A new mortgage help plan coined “Project Lifeline” was unveiled today by the Treasury Department and the Department of Housing and Urban Development.
The plan will assist borrowers who are 90 days or more past due on their mortgage, and will not be limited to high-cost subprime mortgage holders like previous plans targeted.
Borrowers with prime loans, Alt-A mortgages, fixed-rate loans, and second mortgages will also be eligible for assistance under the new plan.
Project Lifeline will allow seriously delinquent homeowners to delay foreclosure proceedings for 30 days while lenders attempt to work out new terms to avoid one.
“For many families, Project Lifeline will temporarily pause the foreclosure process long enough to find a way out. Loan modifications may follow.

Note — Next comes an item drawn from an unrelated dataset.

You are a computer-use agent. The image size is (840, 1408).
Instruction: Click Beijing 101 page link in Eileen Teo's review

And, this program is not only available to subprime borrowers but to people with any kind of home mortgage,” said HUD Secretary Alphonso Jackson.

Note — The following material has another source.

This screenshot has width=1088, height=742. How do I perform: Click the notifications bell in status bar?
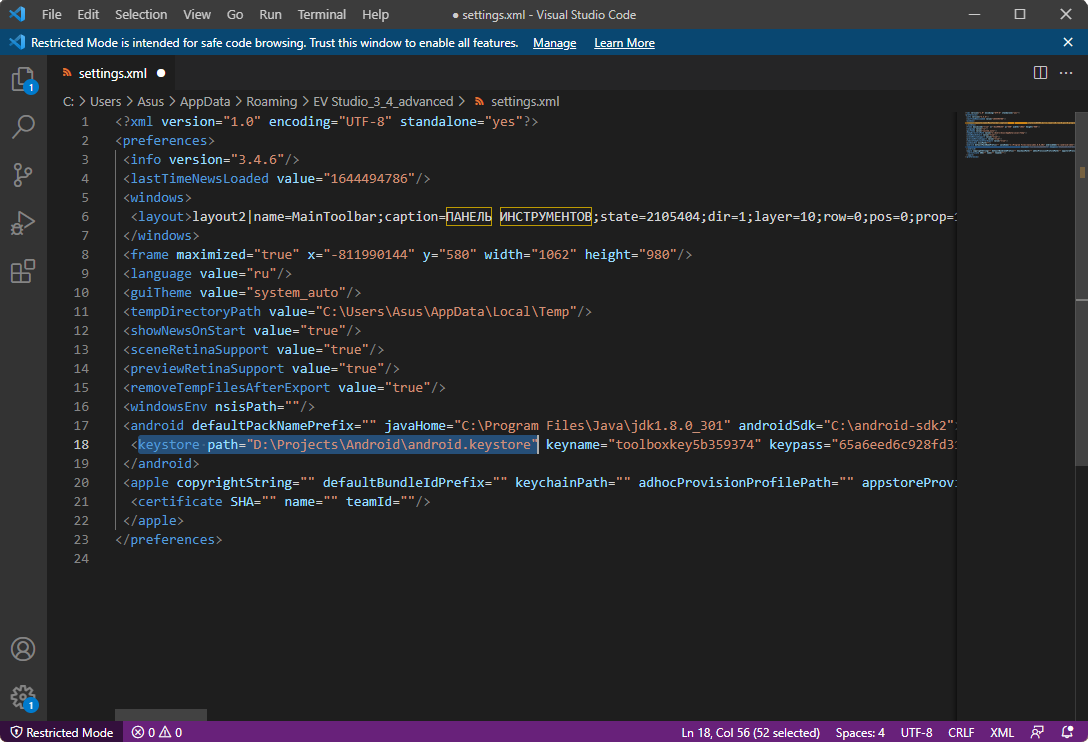1067,732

“There’ll be homeowners who still take no action and some will still walk away,” Treasury Secretary Henry Paulson said. “But some borrowers facing immediate foreclosures may find solutions.”
Letters will be sent out to homeowners more than 90 days behind on their mortgage, at which point the homeowner has 10 days to respond and provide additional financial information so the lender is able to determine new mortgage payment options.

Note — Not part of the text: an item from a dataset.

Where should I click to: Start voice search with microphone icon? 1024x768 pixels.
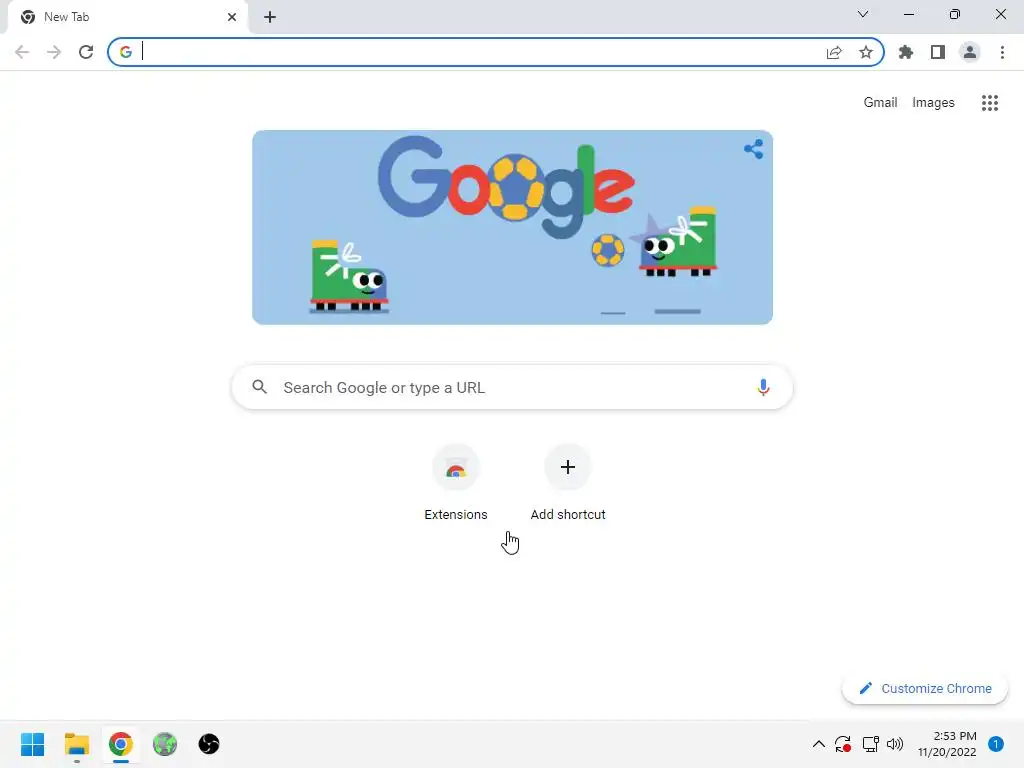(x=763, y=387)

It will initially involve major mortgage lenders like Bank of America, Citigroup, Countrywide, JPMorgan Chase, Washington Mutual and Wells Fargo, on a pilot basis.
The move comes as banks and lenders continue to take on huge losses related to the recent rise in foreclosure proceedings.
The plan is intended to supplement efforts already in place via programs like FHASecure and Hope Now, which offer some solutions to homeowners but leave many others with few places to turn.
“The sum total of these actions is a powerful correction to the downward spiral of the housing market. It will lead to a reversal of misfortune, saving homes and equity, providing necessary sanity and salvation for many families on the brink of foreclosure,” said Jackson.
It’s good to see that government officials are finally realizing that it’s not just a subprime crisis, but rather a complete overhaul that is needed.